Your instructions. Where a line of the records holds the string "screenshot", copy that line.

Task inputs.
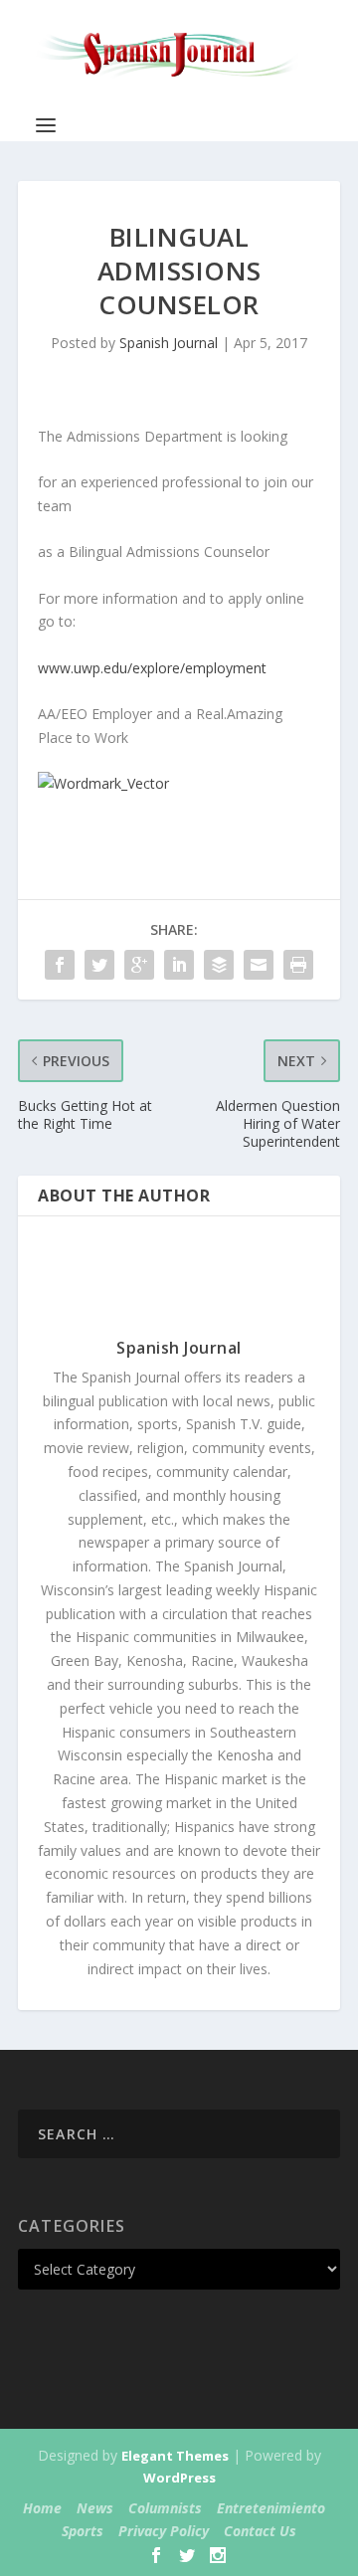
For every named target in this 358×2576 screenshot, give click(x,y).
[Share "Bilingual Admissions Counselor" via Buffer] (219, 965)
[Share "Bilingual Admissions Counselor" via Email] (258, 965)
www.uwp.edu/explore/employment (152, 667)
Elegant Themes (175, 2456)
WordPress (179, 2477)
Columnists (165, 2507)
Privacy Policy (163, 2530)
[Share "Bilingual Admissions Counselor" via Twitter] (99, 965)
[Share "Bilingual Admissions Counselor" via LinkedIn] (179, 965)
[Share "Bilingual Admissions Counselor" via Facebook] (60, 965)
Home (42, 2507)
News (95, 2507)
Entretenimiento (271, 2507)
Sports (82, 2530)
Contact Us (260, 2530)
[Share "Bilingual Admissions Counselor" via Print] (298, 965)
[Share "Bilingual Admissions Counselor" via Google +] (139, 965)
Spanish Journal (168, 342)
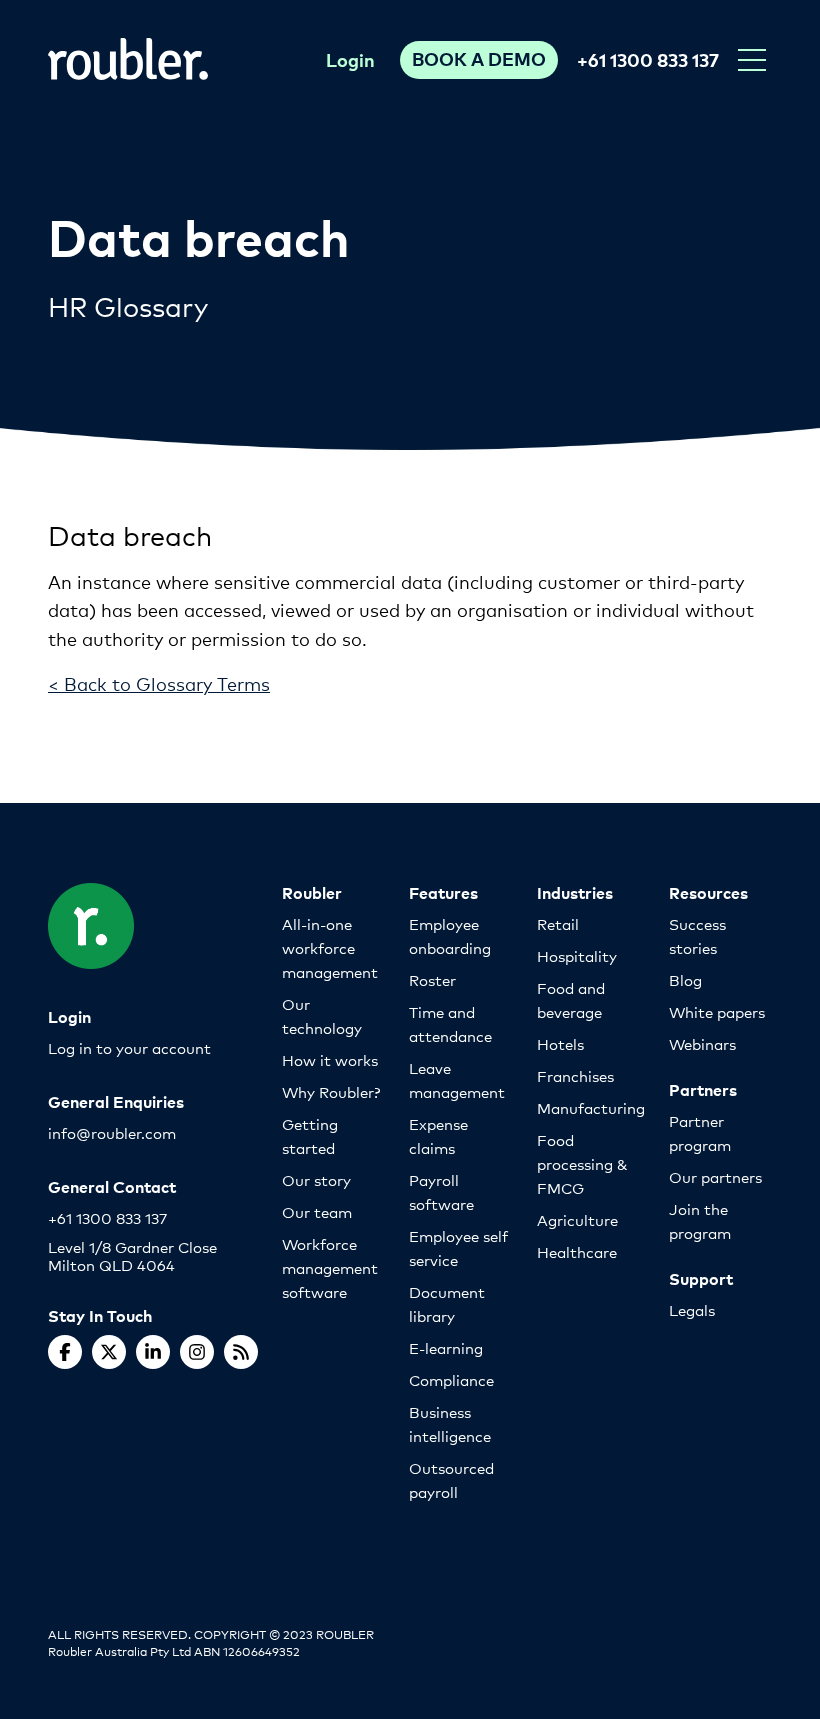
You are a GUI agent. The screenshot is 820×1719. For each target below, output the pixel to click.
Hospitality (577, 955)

Solution for this problem.
For every named target in this 358×2576 screenshot, give click(x,y).
You are a GUI agent. The screenshot is 820×1719. For each target below, output the pixel to click.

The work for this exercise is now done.